According, then, to this extraordinary regulation the august name of our God and Saviour, Jesus Christ, ought to be omitted from the mystic writings. But it is unnecessary to say more on this point. The opening of every one of his letters is distinguished by the divine Apostle with this address. At one time it is “Paul a servant of Jesus Christ called to be an apostle.” At another “Paul called to be an apostle of Jesus Christ.” At another “Paul a servant of God and an apostle of Jesus Christ.” And suiting his benediction to his exordium he deduces it from the same source and links the title of the Son with God the Father, saying “Grace to you and peace from God our Father and the Lord Jesus Christ.” And he graces the conclusion of his letters with the blessing “The grace of our Lord Jesus Christ be with you all, amen.”
Copious additional evidence may be found whereby it may be learned without difficulty that our Lord Jesus Christ is no other person than the Son which completes the Trinity. For the same before the ages was only begotten Son and God the Word, and after the resurrection He was called Jesus and Christ, receiving the names from the facts. Jesus means Saviour; “You shall call His name Jesus for He shall save His people from their sins.”
He is named Christ from being as man anointed with the Holy Ghost, and called our High Priest, Apostle, Prophet and King. Long ago the divine Moses exclaimed “The Lord your God will raise up unto you a prophet, from the midst of you, of your brethren, like me.” And the divine David cries “The Lord has sworn and will not repent, You are a priest forever after the order of Melchisedek.” This prophecy is confirmed by the divine Apostle. And again “seeing then that we have a great High Priest that has passed into the heavens, Jesus the Son of God, let us hold fast our profession.”

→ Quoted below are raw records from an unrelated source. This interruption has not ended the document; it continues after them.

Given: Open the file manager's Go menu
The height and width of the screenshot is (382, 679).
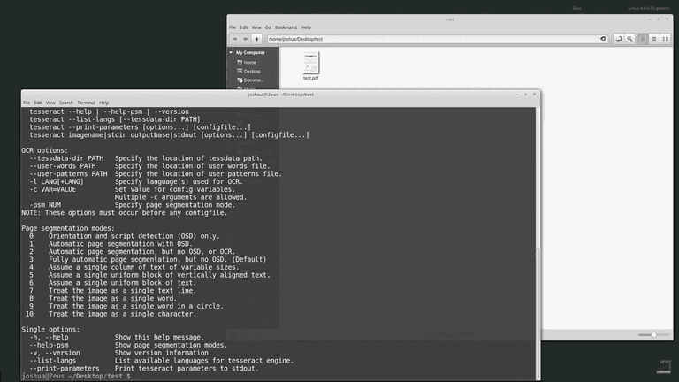Looking at the screenshot, I should click(268, 27).
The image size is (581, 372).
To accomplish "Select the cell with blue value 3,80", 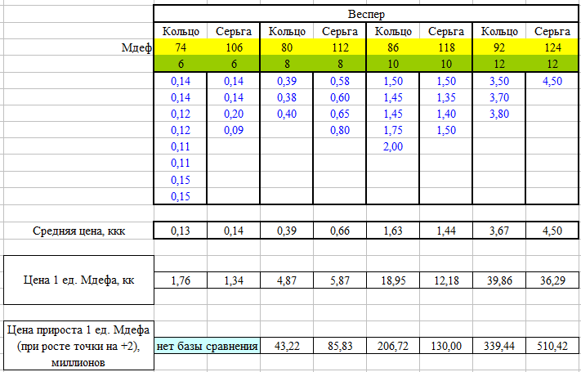I will point(498,113).
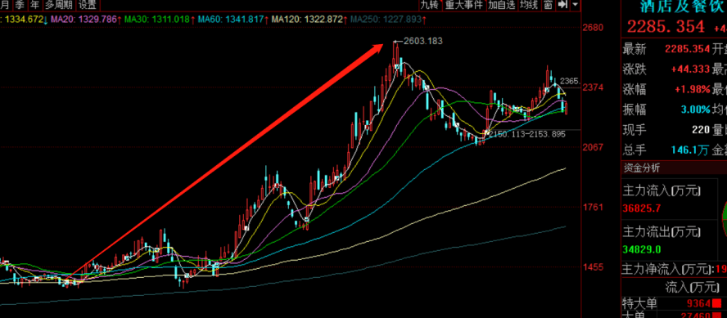The width and height of the screenshot is (727, 318).
Task: Open the 多周期 multi-period dropdown
Action: point(58,5)
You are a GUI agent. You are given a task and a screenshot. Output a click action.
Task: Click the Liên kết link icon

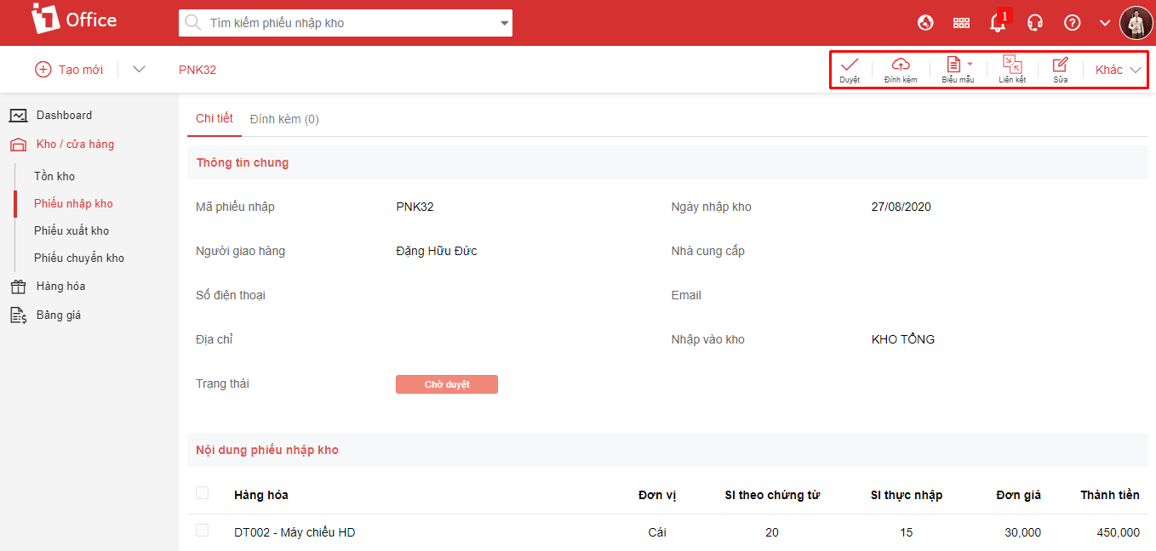pyautogui.click(x=1012, y=65)
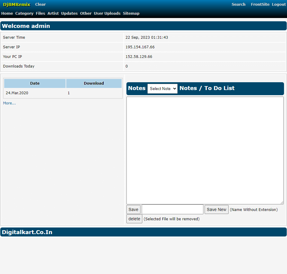The width and height of the screenshot is (287, 274).
Task: Open the Home menu item
Action: point(7,14)
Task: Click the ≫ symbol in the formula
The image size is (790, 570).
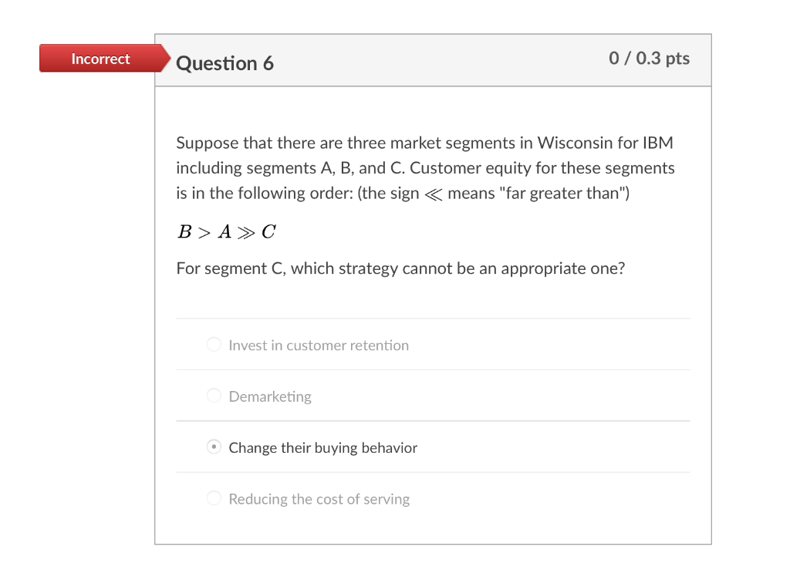Action: click(246, 231)
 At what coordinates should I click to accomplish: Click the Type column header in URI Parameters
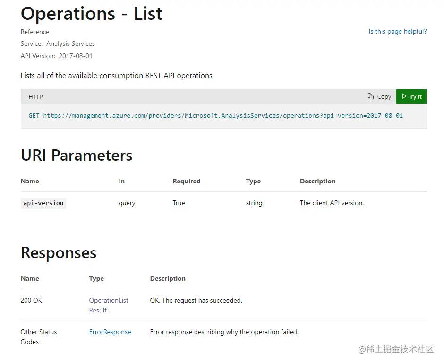click(x=253, y=181)
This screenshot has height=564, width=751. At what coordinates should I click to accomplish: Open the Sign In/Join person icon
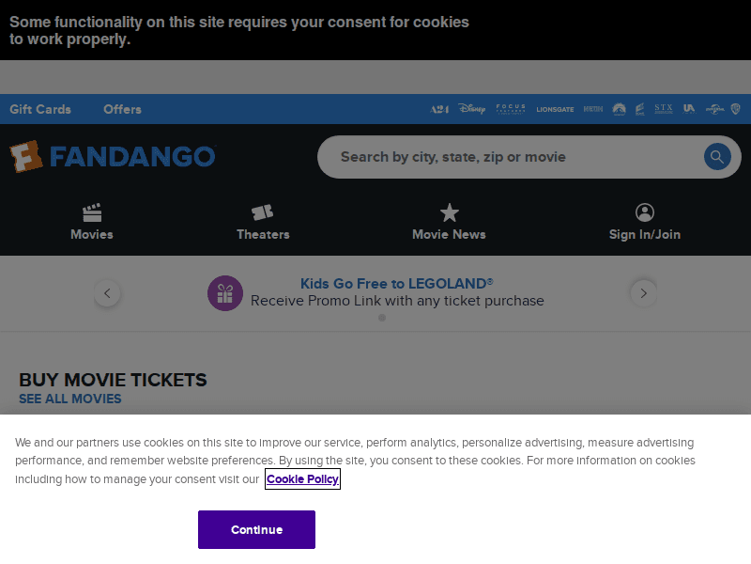point(644,212)
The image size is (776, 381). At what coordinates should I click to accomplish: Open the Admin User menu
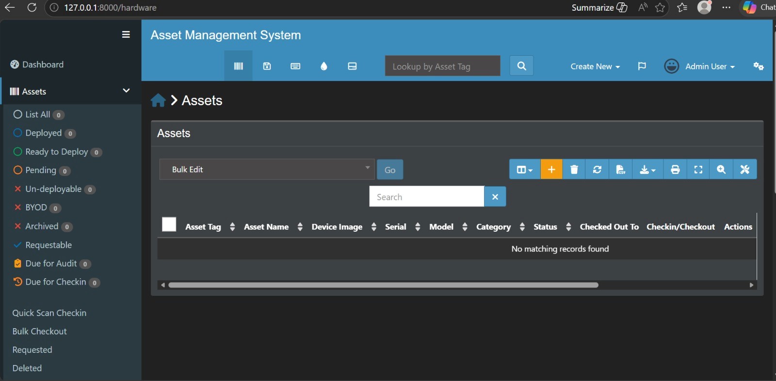pos(699,66)
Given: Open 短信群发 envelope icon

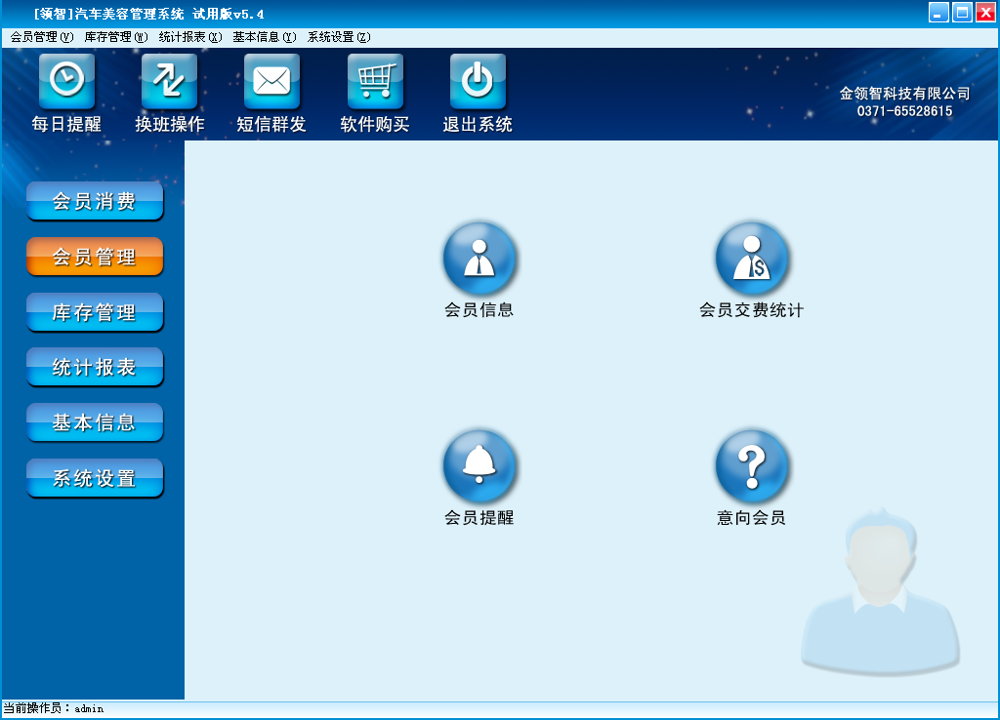Looking at the screenshot, I should coord(271,81).
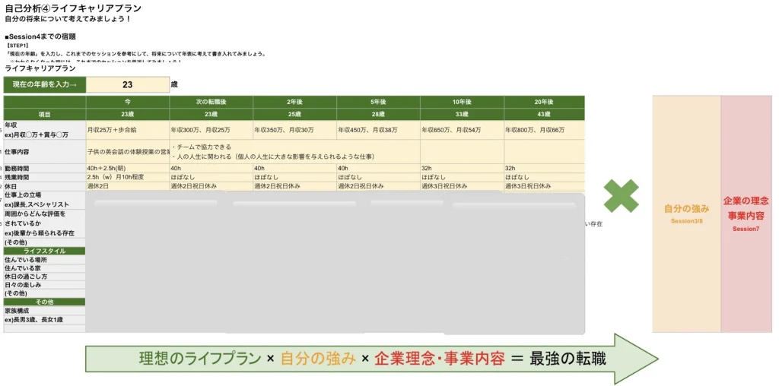Select the 現在の年齢を入力→ label cell
Screen dimensions: 779x386
(x=45, y=85)
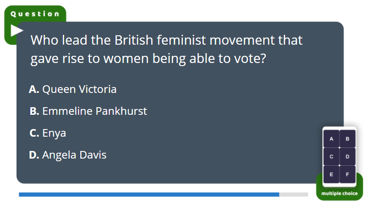
Task: Click the bold letter B. option marker
Action: point(34,111)
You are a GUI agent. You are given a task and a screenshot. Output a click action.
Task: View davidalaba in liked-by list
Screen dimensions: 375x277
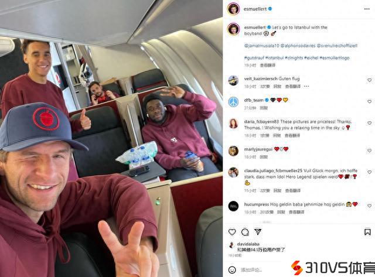click(248, 244)
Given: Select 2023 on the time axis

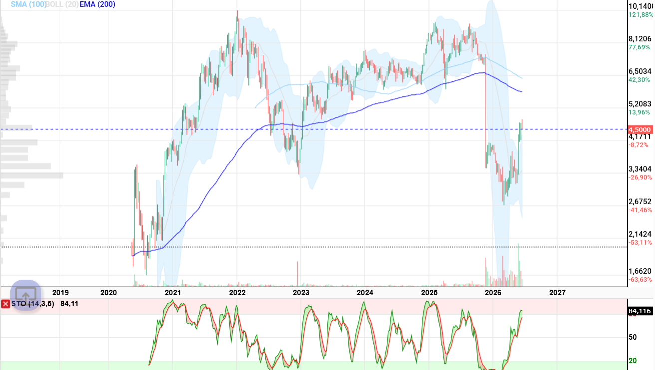Looking at the screenshot, I should coord(301,292).
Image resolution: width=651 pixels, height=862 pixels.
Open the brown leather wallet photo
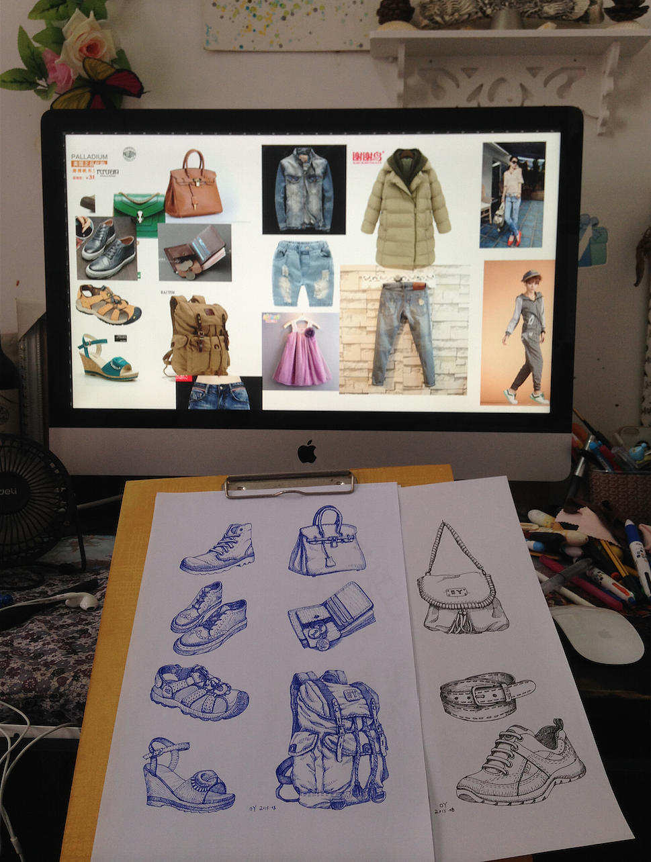coord(195,252)
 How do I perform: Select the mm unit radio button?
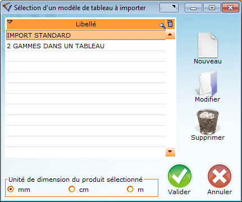(11, 189)
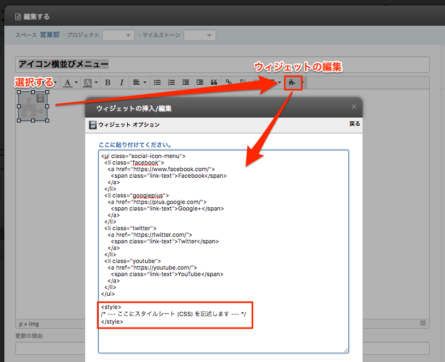The width and height of the screenshot is (445, 362).
Task: Close the ウィジェットの挿入/編集 dialog
Action: pos(354,107)
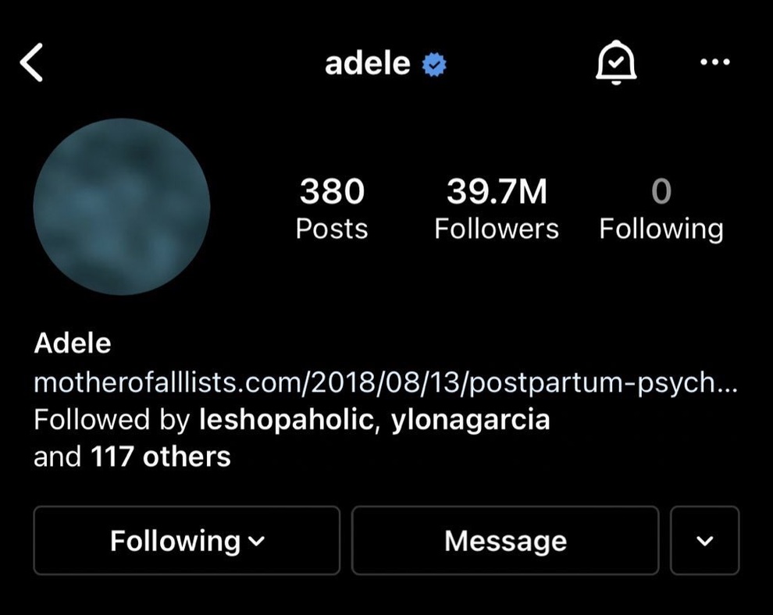This screenshot has width=773, height=615.
Task: Open the motherofalllists.com bio link
Action: coord(386,382)
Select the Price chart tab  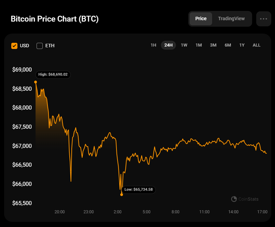pos(201,18)
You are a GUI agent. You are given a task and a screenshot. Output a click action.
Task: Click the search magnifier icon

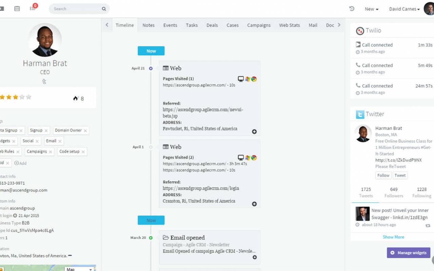coord(104,9)
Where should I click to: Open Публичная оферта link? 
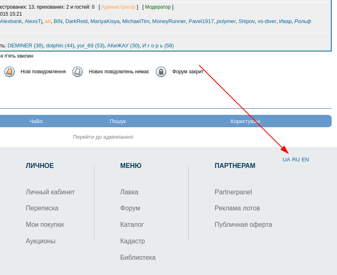[243, 225]
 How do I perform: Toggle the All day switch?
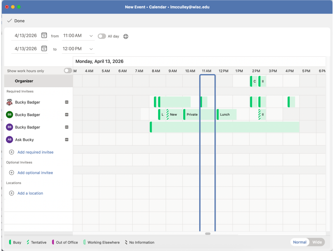tap(102, 36)
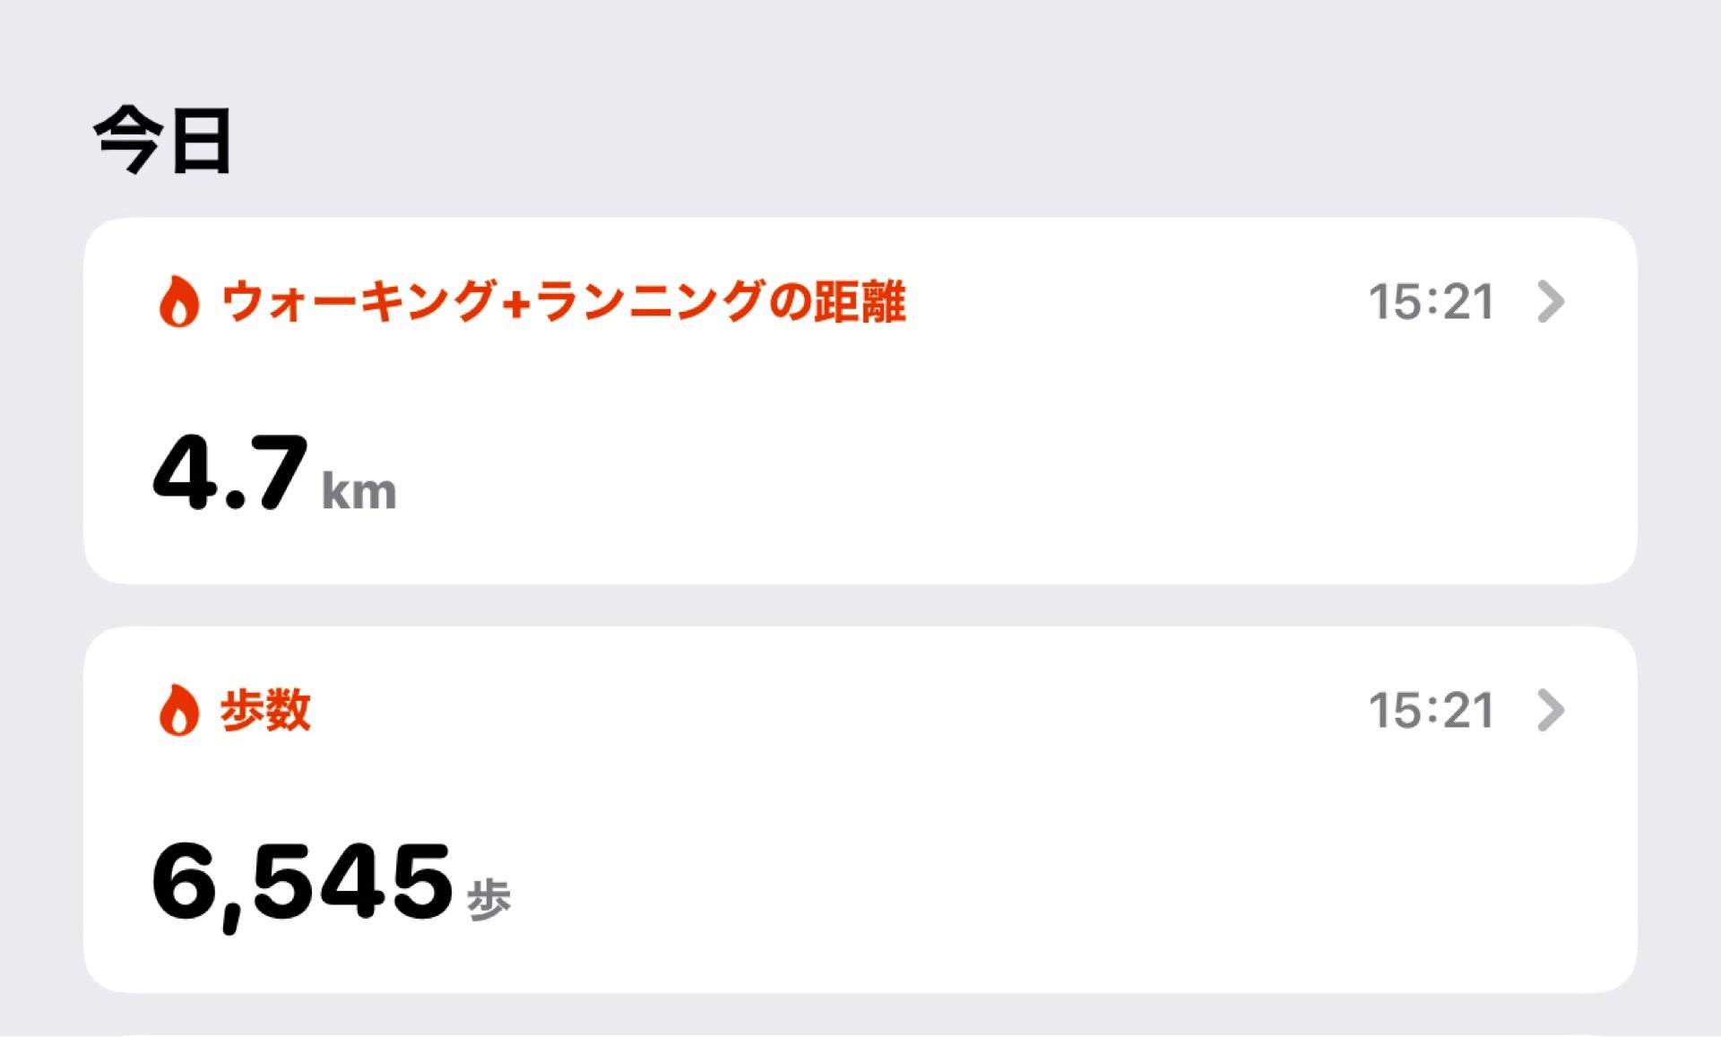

That as God, He is king before the ages that prophetic minstrelsy teaches us in the words “Your throne, O God, is for ever and ever; the sceptre of Your kingdom is a right sceptre.”
His majesty as man is also shown us. For having the sovereignty of all things as God and Creator, He assumes this majesty as man, wherefore it is added “You love righteousness and hate wickedness, therefore God your God has anointed you with the oil of gladness above your fellows.” And in the second psalm the anointed one himself says “Yet was I set as king by Him upon the holy hill of Sion, I will declare the decree of the Lord. The Lord has said unto me 'You are my Son this day have I begotten You; ask of me and I shall give You the heathen for your inheritance and the uttermost parts of the earth for your possession.'” This He said as man, for as man He receives what as God He possesses. And at the very beginning of the psalm the gift of prophecy ranks Him with God the Father in the words “Why do the heathen rage and the people imagine a vain thing. The kings of the earth set themselves and the rulers take counsel together against the Lord and against His anointed.”